なお、4機目のYF-12シリーズの航空機(YF-12C)は、実はYF-12ではなかった。本機は、失われたYF-12に当初予定されていた推進装置試験をNASAが実施できるようにする目的のために、1971年のYF-12A S/N60-6936の損失の1ヵ月後にNASAに貸与されたアメリカ空軍のSR-71A(S/N417951)であった。そのSR-71AはYF-12Cに改名され、シリアル・ナンバー60-6937(11番目のA-12のシリアル・ナンバー)が再使用された。それは、残りのOXCART部隊と同様に3年前の1968年に退役し、パームデイルに保管されていた。S/N417951はアメリカ空軍に返却される1978年9月までNASAによってS/N60-6937として運用された。このYF-12Cは現在、アリゾナ州トゥーソンのピーマ航空博物館に展示されている。
シリアルナンバー
- 火災による損傷の後、1966年にSR-71C(S/N64-17981)に転換される。
- 国立アメリカ空軍博物館(オハイオ州ライト・パターソン空軍基地)所蔵
- 1971年6月24日に損失。
- SR-71A(S/N417951)をNASAのために改名したもの。機体そのものはYF-12ではない。
- ピーマ航空博物館(アリゾナ州ツーソン)所蔵
派生型
- YF-12A - A-11とも呼ばれる。複座。
- YF-12B - YF-12Aの量産型。不採用。
- YF-12C - NASAに貸与されたSR-71A (機体番号64-17951) に与えられた名称。空軍正式名ではない。
仕様
YF-12A
出典: Lockheed's SR-71 'Blackbird' Family[2]
諸元
- 乗員: 2
- 全長: 30.97 m (101 ft 8 in)
- 全高: 5.64 m (18 ft 6 in)
- 翼幅: 16.95 m(55 ft 7 in)
- 翼面積: 167 m2 (1,795 ft2)
- 空虚重量: 27,604 kg (60,730 lb)
- 最大離陸重量: 56,200 kg (124,000 lb)
- 動力: P&W JTD11D-20A アフターバーナー付高バイパス比ターボジェット
- ドライ推力: 91.2 kN (20,500 lbf) × 2
- アフターバーナー使用時推力: 140 kN (31,500 lbf) × 2
性能
- 最大速度: M 3.35, 3,500 km/h (1,890 kt) (高度80,000 ft)
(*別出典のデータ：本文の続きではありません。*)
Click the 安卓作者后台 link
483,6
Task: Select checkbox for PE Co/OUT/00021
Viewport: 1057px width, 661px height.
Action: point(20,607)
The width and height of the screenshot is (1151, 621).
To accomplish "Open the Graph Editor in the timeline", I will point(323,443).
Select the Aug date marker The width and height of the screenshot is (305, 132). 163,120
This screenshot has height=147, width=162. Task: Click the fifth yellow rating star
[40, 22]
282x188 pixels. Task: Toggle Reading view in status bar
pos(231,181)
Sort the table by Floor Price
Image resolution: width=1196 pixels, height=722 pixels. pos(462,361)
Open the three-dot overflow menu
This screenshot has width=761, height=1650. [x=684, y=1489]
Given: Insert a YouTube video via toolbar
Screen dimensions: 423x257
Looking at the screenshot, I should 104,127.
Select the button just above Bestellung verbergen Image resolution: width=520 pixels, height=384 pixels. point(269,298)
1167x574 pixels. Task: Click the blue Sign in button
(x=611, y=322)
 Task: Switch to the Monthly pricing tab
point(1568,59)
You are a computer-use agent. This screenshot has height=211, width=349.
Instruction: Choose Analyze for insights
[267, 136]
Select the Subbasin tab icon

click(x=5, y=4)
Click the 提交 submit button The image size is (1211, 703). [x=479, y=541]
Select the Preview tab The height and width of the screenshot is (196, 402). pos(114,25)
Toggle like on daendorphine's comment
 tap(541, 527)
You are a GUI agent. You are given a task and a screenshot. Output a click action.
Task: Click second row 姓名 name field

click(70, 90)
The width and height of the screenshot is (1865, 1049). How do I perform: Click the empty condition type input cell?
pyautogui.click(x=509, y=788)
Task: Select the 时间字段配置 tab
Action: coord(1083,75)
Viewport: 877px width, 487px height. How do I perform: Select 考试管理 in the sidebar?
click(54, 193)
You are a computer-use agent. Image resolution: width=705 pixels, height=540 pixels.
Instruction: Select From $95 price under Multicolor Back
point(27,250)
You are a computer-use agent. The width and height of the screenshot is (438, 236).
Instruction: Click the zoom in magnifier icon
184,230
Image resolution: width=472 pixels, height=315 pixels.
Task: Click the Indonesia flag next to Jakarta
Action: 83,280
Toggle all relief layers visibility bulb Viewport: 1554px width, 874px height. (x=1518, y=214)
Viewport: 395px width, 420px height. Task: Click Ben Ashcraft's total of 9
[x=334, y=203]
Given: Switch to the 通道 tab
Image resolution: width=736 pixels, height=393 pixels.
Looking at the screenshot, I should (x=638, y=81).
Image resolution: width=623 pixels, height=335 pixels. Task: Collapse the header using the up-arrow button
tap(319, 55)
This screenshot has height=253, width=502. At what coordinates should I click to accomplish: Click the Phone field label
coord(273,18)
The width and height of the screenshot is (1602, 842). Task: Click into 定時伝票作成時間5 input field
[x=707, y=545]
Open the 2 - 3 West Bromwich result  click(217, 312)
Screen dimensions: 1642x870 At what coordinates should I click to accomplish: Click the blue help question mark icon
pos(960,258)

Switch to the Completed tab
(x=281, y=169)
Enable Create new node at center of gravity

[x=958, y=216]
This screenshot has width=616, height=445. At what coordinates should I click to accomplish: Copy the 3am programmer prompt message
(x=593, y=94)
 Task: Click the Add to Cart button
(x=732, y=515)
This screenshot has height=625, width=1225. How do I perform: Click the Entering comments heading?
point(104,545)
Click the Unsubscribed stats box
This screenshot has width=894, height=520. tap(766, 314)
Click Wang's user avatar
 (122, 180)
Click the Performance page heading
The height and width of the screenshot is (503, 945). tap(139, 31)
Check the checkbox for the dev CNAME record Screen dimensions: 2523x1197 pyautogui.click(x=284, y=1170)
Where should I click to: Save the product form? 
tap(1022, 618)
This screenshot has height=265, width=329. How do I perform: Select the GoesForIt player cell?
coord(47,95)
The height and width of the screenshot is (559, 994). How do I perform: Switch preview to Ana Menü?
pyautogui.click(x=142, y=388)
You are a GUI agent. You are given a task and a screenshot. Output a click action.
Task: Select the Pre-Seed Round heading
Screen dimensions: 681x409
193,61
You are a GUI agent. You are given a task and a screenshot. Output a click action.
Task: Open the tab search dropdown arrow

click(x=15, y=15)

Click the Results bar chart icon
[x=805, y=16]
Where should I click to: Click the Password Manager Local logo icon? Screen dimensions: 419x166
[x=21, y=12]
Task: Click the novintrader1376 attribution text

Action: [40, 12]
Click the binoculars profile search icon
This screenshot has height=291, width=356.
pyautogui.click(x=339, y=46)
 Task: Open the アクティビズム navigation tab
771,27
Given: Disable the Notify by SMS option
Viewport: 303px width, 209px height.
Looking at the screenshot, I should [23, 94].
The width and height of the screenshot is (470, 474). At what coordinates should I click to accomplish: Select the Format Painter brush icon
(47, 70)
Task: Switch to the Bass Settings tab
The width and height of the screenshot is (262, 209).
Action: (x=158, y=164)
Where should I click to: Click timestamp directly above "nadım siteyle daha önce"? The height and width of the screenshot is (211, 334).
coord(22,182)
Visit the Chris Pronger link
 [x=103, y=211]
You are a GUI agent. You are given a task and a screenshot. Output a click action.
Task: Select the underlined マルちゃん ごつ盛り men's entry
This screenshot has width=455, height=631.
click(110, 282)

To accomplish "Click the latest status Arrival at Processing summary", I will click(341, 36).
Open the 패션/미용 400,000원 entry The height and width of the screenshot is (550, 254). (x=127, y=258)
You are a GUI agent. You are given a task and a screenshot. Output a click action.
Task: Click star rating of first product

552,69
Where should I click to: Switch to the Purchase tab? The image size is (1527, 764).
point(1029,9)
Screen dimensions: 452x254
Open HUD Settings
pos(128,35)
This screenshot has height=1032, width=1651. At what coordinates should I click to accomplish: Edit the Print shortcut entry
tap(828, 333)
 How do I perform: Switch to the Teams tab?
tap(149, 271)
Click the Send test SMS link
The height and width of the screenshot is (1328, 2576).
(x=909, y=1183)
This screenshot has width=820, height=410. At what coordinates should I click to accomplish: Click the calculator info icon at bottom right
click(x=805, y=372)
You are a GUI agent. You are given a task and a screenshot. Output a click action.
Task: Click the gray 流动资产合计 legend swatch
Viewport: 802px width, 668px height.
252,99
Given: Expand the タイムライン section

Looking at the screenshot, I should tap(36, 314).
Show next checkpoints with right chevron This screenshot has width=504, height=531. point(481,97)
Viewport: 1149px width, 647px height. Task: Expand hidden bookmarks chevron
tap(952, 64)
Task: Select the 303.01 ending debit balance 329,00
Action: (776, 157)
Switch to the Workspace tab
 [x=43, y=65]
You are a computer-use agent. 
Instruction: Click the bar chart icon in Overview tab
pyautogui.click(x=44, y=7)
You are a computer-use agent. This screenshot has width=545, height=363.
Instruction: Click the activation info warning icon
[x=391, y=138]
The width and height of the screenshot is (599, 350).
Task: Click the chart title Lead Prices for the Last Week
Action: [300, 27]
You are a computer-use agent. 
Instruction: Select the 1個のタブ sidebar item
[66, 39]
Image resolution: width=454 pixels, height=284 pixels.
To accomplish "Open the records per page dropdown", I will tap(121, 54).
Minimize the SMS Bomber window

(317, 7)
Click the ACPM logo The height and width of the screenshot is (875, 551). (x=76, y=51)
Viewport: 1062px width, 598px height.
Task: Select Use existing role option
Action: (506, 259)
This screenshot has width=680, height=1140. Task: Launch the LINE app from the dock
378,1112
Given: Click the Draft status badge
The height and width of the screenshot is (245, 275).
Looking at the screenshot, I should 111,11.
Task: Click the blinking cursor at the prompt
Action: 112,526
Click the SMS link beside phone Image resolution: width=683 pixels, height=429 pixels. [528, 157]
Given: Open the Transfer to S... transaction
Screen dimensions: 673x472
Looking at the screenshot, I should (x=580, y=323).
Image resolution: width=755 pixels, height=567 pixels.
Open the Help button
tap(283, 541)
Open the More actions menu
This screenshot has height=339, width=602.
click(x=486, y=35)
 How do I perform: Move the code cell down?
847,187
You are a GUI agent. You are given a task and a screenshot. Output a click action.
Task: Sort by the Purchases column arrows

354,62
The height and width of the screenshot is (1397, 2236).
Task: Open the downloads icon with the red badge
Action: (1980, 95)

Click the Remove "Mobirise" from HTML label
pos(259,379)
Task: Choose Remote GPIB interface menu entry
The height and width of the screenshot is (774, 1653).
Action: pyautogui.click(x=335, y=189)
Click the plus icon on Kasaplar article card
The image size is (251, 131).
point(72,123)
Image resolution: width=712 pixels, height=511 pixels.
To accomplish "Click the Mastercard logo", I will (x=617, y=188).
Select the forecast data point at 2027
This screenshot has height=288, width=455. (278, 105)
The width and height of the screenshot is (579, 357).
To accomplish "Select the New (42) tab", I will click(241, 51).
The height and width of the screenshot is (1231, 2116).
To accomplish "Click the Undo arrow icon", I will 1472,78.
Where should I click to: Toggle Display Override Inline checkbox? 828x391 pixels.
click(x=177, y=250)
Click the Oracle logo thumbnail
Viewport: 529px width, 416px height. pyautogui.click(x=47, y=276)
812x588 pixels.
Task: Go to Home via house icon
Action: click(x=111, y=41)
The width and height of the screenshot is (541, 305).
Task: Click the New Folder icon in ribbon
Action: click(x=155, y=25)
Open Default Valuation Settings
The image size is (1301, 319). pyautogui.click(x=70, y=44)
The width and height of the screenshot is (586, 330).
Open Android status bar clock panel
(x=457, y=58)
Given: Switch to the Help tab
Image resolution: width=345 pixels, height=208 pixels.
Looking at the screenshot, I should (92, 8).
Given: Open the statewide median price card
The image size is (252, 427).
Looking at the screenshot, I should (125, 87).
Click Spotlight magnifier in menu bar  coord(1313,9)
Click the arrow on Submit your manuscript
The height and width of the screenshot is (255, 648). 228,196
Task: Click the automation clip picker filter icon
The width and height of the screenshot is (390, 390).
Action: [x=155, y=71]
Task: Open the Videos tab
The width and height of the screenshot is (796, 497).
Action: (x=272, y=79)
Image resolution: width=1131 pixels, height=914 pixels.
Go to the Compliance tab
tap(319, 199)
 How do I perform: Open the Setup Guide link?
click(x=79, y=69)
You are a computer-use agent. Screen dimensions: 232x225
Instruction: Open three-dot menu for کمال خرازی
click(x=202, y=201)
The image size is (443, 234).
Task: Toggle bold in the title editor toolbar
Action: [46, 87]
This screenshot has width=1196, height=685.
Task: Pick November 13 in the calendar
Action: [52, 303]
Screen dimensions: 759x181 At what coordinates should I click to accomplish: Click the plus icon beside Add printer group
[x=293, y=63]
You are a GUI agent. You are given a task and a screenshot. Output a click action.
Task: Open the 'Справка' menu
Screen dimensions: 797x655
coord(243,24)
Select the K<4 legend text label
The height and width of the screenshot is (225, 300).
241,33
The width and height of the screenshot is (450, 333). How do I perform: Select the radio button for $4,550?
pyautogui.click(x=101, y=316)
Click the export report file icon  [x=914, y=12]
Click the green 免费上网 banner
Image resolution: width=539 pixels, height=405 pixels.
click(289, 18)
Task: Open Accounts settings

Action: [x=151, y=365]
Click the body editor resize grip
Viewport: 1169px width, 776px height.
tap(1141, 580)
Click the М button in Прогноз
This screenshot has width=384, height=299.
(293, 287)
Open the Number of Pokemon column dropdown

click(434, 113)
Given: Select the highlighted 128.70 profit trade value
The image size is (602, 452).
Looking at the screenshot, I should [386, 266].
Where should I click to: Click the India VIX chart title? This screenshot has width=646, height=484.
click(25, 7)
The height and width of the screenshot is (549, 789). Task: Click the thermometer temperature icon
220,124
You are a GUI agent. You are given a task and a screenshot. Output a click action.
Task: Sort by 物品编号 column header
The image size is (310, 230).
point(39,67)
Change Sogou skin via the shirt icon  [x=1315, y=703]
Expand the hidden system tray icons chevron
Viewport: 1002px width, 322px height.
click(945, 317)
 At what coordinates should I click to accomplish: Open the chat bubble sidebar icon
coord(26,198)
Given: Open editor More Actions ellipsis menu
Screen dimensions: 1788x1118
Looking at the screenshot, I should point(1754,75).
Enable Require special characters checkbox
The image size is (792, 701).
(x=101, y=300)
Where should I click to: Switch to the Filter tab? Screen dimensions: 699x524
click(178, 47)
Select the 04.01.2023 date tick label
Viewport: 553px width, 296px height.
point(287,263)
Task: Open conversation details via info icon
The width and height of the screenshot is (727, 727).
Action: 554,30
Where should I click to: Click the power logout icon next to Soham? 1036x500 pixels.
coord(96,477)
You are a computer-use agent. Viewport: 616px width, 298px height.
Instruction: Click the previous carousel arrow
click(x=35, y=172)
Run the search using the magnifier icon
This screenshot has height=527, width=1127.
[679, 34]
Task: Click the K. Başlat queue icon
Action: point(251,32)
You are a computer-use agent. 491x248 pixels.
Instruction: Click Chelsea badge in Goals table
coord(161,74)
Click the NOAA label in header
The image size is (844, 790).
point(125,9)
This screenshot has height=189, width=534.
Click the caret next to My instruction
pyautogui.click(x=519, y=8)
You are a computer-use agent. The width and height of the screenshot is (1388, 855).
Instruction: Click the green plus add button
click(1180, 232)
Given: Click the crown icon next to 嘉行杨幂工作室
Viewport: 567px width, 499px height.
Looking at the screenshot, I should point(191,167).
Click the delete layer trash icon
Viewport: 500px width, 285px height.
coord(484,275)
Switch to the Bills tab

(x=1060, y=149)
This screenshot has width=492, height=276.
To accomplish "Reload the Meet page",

- 航続距離: 4,800 km (2,590 nm)
- 実用上昇限度: 27,000 m (90,000 ft)
武装
脚注
- ^ Knaack, Marcelle Size (1978). Encyclopedia of US Air Force aircraft and missile systems. Office of Air Force History.
- ^ Lockheed's SR-71 'Blackbird' Family; Goodall, James, and Miller, Jay; Midland Publishing, Hincley, England, 2002.